The Power of Tracking

Our brains are funny things, and what we measure we assign a higher value to. This is why it’s so important to track your workouts. In doing so, you’ll move the needle towards your goals faster than if you “just” show up and do the workout.

You’ll start to notice patterns that you can improve, like being able to move from an 8lb wall ball to a 14lb wall ball.

Posting your scores publicly can also motivate and inspire your team mates, especially if it’s modified. Someone who can’t do a rope climb can see that you did a ring row and still got a great workout, or someone can be inspired by you getting your first Toes to Bar (Thanks Pam!)

The biggest area where tracking will make a difference is at the base of the hierarchy – Nutrition. We’ve all fallen into the idea that “my diet is pretty good” but it’s only through accurately tracking will we see areas for improvement.

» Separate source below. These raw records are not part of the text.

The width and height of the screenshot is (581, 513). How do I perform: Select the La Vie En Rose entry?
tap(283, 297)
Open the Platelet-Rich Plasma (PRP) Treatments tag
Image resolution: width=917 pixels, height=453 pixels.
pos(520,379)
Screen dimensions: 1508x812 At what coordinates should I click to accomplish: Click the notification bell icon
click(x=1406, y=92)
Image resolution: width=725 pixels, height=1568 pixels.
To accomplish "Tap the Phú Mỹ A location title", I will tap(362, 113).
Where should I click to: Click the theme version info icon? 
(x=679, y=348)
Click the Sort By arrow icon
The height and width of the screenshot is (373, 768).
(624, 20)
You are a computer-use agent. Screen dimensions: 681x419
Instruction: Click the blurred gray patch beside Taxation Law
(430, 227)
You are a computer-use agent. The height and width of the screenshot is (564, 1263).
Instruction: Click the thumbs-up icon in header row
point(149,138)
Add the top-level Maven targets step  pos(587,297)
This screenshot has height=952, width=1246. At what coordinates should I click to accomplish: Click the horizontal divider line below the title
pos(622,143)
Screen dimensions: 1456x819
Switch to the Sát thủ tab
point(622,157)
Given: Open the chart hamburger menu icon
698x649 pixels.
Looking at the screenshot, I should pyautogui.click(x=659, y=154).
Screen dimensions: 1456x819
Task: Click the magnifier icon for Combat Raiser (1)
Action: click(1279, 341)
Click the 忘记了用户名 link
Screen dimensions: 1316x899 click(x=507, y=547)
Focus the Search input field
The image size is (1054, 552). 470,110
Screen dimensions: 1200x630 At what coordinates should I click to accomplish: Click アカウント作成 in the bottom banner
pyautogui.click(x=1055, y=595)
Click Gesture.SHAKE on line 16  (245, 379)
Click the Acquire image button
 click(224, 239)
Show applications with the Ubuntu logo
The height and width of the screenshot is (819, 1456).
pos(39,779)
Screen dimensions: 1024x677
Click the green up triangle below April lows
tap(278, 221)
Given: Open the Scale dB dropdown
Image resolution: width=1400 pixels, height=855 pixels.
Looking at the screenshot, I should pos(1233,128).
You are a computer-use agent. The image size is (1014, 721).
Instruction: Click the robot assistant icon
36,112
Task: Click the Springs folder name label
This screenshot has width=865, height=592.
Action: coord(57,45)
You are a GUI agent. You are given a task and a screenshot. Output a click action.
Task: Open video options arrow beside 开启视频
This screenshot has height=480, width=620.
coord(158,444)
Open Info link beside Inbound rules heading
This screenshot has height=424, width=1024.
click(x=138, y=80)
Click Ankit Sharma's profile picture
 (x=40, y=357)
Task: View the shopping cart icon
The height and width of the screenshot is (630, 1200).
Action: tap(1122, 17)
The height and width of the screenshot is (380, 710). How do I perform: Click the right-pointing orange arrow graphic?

We recommend MyFitnessPal, which is a free app. It takes about 5 minutes to set up and from there you can start tracking.

    1. Track your nutrition for 2 weeks! This will be a pain and it will feel awkward and time consuming. After two weeks you will see massive areas for improvement and by that time 99% of what you eat will be saved for you, making tracking easier.
    2. Aim for consistent calories across 7 days of the week! A lot of us are prone to being really good Monday-Thursday then Pizza on Friday, Beers on Saturday, and comfort food on Sunday! Your body responds best to consistency.
    3. After you’ve gotten consistent start working on getting adequate protein. A rough guide is 1g of protein for every pound of bodyweight (sorry to mix metric and imperial units!) or 30-35% of your daily nutrients.